Millman points to numerous similarities between the play and the biblical work, such as Kohelet’s “What profit hath a man of all his labor?” and Hamlet’s “How weary, stale, flat, and unprofitable/ Seem to me all the uses of this world!” But, with help of the great medieval rabbinic commentary of Rashi, Millman identifies a deeper parallel. Hamlet seeks to take revenge on his uncle for killing his father, usurping the throne, and marrying his mother. And Solomon?

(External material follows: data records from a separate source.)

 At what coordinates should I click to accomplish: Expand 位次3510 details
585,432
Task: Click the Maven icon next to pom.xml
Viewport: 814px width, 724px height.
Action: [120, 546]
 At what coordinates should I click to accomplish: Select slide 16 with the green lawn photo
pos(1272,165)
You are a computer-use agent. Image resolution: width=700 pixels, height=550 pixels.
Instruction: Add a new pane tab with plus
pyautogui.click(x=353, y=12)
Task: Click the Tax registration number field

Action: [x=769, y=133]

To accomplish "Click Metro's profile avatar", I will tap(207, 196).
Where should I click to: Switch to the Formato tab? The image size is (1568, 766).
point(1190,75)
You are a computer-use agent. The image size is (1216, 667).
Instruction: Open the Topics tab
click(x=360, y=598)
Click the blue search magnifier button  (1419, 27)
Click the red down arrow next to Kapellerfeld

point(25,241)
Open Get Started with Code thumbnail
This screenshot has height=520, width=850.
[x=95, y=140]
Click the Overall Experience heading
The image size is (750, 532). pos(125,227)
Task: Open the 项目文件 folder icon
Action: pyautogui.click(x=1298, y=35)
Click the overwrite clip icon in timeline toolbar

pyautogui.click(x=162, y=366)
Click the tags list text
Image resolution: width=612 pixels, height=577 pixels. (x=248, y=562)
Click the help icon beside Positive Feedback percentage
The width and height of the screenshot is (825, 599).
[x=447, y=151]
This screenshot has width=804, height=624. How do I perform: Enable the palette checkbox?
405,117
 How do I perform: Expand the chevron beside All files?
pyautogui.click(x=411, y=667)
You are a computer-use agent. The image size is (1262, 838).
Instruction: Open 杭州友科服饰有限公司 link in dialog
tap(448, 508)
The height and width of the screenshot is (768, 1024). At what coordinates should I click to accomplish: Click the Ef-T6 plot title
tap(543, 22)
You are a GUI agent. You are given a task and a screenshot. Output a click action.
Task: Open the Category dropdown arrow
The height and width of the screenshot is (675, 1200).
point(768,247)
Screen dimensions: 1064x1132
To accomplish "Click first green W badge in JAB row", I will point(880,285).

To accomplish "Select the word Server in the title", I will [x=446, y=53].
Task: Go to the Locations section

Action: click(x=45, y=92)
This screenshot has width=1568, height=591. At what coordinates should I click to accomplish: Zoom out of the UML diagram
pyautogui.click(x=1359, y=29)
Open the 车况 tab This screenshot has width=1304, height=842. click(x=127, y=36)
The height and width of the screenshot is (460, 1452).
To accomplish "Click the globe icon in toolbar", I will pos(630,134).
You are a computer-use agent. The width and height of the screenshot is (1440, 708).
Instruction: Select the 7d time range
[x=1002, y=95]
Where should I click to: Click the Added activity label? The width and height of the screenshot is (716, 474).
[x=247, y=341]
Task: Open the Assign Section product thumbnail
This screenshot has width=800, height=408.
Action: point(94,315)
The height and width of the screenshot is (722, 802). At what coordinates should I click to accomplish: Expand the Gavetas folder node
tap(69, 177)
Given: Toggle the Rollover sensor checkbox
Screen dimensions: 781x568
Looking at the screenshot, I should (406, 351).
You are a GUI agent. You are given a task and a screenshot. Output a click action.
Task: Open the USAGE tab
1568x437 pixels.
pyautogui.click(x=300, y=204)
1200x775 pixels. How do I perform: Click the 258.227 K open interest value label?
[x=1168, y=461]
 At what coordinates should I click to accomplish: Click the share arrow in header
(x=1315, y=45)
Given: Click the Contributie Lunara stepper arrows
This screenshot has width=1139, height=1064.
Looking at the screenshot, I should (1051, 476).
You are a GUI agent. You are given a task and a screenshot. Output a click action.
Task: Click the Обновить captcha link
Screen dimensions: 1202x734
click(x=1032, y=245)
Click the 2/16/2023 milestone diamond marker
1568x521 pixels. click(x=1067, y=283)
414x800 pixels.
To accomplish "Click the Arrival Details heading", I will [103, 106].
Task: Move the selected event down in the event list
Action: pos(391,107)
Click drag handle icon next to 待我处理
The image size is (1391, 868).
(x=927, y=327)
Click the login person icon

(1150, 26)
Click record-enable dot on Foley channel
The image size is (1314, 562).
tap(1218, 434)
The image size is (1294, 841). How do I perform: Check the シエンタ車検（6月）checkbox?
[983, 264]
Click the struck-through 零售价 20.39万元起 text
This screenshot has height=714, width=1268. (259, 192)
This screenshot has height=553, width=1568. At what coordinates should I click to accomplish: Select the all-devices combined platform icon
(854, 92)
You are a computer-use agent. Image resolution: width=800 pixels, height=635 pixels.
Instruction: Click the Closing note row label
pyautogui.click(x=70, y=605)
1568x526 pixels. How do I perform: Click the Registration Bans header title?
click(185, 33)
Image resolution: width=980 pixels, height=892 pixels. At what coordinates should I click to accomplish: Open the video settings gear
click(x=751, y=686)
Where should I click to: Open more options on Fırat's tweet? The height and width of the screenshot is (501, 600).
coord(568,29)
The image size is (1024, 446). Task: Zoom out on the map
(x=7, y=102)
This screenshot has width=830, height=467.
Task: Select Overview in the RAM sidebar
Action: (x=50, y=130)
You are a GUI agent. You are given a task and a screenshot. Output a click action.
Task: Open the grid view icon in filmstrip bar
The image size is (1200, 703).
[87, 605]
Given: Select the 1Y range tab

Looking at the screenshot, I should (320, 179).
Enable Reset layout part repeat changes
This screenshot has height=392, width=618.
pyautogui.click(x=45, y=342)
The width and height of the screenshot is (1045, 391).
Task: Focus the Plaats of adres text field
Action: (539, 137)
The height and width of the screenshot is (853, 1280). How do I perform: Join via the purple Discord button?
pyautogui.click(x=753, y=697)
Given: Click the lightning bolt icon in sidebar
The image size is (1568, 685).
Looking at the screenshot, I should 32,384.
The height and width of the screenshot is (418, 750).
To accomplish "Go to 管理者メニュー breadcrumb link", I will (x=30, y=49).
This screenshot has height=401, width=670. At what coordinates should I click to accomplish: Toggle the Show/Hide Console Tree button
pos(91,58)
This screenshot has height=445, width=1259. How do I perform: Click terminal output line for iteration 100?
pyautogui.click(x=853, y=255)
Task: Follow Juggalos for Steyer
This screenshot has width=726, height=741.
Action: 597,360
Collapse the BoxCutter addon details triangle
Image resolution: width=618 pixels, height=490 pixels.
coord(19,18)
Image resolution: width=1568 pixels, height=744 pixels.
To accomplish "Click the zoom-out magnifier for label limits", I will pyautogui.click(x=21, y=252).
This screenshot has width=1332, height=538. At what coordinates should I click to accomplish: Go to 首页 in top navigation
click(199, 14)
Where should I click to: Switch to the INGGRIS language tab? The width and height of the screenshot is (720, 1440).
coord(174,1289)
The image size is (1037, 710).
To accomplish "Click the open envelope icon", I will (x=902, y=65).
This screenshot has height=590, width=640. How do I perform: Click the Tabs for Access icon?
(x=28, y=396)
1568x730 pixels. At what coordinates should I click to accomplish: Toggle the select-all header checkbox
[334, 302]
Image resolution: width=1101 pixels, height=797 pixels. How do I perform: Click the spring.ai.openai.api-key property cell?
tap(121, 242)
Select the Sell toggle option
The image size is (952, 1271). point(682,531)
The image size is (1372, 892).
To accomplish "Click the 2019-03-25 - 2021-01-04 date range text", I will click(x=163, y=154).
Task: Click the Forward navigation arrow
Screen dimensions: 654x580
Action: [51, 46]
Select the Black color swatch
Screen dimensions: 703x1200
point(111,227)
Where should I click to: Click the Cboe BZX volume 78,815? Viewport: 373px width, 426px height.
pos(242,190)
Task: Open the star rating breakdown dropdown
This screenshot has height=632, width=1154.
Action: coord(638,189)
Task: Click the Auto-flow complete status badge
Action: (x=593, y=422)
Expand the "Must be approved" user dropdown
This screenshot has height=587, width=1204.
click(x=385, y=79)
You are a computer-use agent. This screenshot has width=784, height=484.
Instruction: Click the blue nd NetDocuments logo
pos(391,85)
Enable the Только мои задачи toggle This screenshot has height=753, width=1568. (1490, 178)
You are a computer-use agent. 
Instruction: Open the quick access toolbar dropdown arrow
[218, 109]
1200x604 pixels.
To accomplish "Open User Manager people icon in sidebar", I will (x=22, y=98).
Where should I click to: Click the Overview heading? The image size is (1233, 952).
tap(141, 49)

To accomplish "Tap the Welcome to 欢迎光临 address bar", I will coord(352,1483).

Ecclesiastes appears to offer no similar family backstory for making sense of Kohelet’s misery, . . . but if we take the traditional notion that Kohelet is Solomon seriously, comparisons suddenly spring forth. Solomon, after all, was witness to an almost absurdly on-point Oedipal struggle within his own family when his half-brother, Absalom, revolted against their common father, David, and slept with David’s concubines as a way of fortifying his claim to the throne. David’s deathbed advice to Solomon was to kill the man responsible for Absalom’s death—his general, Joab. Solomon also had to commit fratricide to consolidate his power, killing Adonijah, his half-brother, who had himself crowned king first. Solomon’s struggle for the throne was fully as bloody and incestuous as the one in Elsinore, but he played the royal part that Hamlet labors to avoid.

A suggestion of Rashi provides an even more valuable interpretive lens onto the personal drama behind Kohelet’s melancholy. His commentary suggests that King Solomon foresaw the division of the kingdom under his son Rehoboam and that this was the source of Kohelet’s despair. It’s a notion that can be used to bring many of the book’s apparent contradictions into sudden focus. Why, for example, is Kohelet so persistently concerned with the possibility that someone unworthy will enjoy his wealth? With the possibility that his heirs will be fools?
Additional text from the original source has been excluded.